Non mancano i commenti a caldo dopo la notizia della sua approvazione. Heba Morayef giornalista e responsabile in Egitto di Human Rights Watch ritiene che la carta sia nata vecchia e risulti meno garantista rispetto alla precedente del 1971, soprattutto per quanto riguarda la libertà religiosa e le concessioni giuridiche date ai militari.

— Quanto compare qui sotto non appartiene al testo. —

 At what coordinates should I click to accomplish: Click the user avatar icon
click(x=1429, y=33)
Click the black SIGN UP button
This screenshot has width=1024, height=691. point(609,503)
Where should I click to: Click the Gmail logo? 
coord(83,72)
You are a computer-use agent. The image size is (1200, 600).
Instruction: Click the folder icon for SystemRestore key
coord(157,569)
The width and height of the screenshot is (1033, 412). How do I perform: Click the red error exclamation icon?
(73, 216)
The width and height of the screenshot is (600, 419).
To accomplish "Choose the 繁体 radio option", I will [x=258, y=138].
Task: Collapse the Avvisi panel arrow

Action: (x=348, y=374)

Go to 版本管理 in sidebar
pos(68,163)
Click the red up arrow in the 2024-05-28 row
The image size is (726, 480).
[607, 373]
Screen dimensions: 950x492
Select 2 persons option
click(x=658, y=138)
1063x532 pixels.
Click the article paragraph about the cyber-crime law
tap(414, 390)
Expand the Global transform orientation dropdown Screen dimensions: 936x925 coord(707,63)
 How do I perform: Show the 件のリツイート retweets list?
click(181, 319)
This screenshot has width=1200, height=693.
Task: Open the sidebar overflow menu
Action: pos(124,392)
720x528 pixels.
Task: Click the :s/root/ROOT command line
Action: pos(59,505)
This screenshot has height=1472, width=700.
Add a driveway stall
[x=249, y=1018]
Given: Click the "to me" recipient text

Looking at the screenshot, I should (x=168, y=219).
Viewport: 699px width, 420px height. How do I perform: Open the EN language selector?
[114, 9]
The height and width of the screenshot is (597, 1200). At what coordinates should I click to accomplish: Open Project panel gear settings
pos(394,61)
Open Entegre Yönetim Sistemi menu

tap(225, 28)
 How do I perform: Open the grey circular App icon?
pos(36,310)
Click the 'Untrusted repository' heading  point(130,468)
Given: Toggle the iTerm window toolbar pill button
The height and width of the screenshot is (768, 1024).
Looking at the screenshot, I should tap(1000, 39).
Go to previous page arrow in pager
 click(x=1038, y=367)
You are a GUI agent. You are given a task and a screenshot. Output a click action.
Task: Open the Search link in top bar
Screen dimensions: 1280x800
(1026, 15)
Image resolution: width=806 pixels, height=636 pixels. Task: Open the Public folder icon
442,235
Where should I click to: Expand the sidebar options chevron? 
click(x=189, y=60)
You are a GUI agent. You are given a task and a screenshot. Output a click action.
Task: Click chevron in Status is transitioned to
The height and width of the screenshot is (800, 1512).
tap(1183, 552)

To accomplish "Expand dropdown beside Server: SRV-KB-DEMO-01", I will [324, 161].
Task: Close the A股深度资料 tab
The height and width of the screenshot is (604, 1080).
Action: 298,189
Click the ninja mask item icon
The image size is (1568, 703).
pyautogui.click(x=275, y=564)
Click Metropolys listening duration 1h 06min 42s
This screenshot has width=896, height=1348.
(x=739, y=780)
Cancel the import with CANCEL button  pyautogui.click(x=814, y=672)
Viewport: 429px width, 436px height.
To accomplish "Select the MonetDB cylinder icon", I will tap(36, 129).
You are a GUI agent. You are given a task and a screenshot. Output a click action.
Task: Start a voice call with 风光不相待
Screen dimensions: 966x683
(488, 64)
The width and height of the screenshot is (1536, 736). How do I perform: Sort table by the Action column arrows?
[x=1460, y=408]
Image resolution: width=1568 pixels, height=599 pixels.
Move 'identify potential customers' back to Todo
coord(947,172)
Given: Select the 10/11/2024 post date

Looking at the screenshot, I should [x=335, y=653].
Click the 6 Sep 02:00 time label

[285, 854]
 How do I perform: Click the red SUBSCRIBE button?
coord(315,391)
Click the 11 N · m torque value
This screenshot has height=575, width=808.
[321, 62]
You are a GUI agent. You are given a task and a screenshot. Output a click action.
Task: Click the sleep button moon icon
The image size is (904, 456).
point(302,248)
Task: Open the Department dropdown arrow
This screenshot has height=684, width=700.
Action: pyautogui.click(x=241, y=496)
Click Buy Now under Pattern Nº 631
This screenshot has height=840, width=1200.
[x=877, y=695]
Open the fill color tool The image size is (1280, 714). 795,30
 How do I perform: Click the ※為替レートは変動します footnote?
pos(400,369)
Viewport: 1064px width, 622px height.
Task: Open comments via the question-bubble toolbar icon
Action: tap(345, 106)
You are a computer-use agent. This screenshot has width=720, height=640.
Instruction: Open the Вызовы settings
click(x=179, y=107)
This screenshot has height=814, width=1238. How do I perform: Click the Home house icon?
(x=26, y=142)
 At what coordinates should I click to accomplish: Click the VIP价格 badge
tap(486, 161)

Secondo Mohamed el-Baradei, capo dell’opposizione e premio nobel per la pace nel 2005, “questa carta divide il Paese e presenta lacune nelle definizioni dei valori fondamentali, dalla libertà di religione a quella di espressione, all’indipendenza del potere giudiziario”. Sul piano internazionale il portavoce del Dipartimento di Stato americano, Patrick Ventrell, si augura che il Presidente Morsi, dopo la ratifica della carta, “affronti la necessità urgente di mettere fine alle divisioni, di costruire la fiducia e di allargare la base del sostegno politico”. Anche l’Unione Europea, con le parole di Catherine Ashton, responsabile per la politica estera europea, invita il presidente egiziano a “ristabilire la fiducia nella democrazia”.

Alla crisi istituzionale si aggiunge quella economica; il deficit pubblico è arrivato a quota 13 miliardi, la lira egiziana è in rapida svalutazione e la disoccupazione non accenna a calare. È notizia recente che il prestito concesso dal Fondo Monetario Internazionale di 4,8 miliardi di dollari all’Egitto è stato congelato, perché Morsi è contrario a imporre ulteriori misure di Austerity volute dal Fondo come garanzia.

In conclusione l’Egitto, con un governo ancora troppo autoritario, una costituzione di stampo religioso e una crisi economica che non rallenta, non ha ancora trovato un equilibrio; uno spiraglio di luce potrebbero essere le elezioni parlamentari che si terranno tra due mesi, occasione per il popolo egiziano di dare una spinta effettiva verso il progresso del Paese.